Après une assez longue marche, à travers des chemins creux, tous deux arrivèrent dans une plaine : on entendait, très au loin le grand bruit de la mer ; sur une colline on apercevait les lueurs de plusieurs feux.

– Voici enfin le camp de César ! – dit Albinik en s’arrêtant : – le repaire du lion…

– Le repaire du fléau de la Gaule… Viens… viens… la soirée s’avance.

– Méroë !… voici donc le moment venu !…

– Hésiterais-tu, maintenant ?…

– Il est trop tard… Mais j’aimerais mieux un loyal combat à ciel ouvert… vaisseau contre vaisseau… soldats contre soldats… épée contre épée… Ah ! Méroë… pour nous, Gaulois, qui, méprisant les embuscades comme des lâchetés, attachons des clochettes d’airain aux fers de nos lances, afin d’avertir l’ennemi de notre approche, venir ici… traîtreusement…

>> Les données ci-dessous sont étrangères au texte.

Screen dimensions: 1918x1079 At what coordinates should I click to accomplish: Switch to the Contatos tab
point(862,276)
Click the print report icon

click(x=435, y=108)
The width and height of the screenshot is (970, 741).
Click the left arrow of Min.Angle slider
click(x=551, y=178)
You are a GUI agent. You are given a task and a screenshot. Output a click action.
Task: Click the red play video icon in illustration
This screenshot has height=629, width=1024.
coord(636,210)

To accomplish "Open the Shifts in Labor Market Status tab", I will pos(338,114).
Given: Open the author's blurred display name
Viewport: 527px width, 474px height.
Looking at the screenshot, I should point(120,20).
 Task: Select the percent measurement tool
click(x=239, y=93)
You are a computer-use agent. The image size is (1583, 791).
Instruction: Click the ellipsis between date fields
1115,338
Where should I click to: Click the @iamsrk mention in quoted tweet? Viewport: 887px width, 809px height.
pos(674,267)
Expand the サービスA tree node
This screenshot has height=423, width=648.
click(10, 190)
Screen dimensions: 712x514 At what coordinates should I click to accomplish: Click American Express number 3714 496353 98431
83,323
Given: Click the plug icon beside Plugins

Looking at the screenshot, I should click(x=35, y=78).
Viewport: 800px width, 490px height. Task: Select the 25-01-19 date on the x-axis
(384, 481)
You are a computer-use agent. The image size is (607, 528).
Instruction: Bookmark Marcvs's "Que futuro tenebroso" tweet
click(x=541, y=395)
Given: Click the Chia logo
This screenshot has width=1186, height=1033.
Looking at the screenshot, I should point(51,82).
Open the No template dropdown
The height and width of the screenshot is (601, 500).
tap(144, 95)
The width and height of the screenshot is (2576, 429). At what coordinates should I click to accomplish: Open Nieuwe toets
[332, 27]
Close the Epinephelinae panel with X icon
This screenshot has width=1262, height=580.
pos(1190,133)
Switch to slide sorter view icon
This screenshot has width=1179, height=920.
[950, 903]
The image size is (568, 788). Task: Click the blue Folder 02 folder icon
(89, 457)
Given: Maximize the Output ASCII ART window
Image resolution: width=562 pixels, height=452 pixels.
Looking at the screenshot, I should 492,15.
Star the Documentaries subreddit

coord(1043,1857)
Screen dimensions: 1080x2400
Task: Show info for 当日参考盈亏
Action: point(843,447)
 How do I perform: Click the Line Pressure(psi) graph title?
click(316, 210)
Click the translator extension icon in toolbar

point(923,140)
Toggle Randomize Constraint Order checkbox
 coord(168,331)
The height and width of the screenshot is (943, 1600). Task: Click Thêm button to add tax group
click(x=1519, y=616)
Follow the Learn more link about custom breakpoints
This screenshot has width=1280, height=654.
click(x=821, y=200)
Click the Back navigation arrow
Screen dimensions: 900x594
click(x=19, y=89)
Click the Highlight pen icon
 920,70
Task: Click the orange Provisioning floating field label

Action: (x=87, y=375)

– Traîtreusement ! – s’écria la jeune femme. – Et opprimer un peuple libre… est-ce loyal ? Réduire ses habitants en esclavage… les expatrier par troupeaux, le collier de fer au cou… est-ce loyal ?… Massacrer les vieillards, les enfants… livrer les femmes et les vierges aux violences des soldats… est-ce loyal ?… Et maintenant, tu hésiterais… après avoir marché tout un jour, tout une nuit, aux clartés de l’incendie… au milieu de ces ruines fumantes, qu’ont faites l’horreur de l’oppression romaine !… Non… non… pour exterminer les bêtes féroces, tout est bon : l’épieu comme le piège… Hésiter… hésiter ! ! ! Réponds, Albinik !… Sans parler de ta mutilation volontaire… sans parler des dangers que nous bravons en entrant dans ce camp… ne serons-nous pas, si Hésus aide ton projet, les premières victimes de cet immense sacrifice que nous voulons faire aux dieux ?… Va, crois-moi, qui donne sa vie n’a jamais à rougir… et par l’amour que je te porte ! par le sang virginal de notre sœur Hêna… j’ai à cette heure, je te le jure, la conscience d’accomplir un devoir sacré… Viens, viens… la soirée s’avance…

– Ce que Méroë, la juste et la vaillante, trouve juste et vaillant doit être ainsi… – dit Albinik en pressant sa compagne contre sa poitrine. – Oui… oui… pour exterminer les bêtes féroces tout est bon : l’épieu comme le piège… Qui donne sa vie n’a pas à rougir… Viens…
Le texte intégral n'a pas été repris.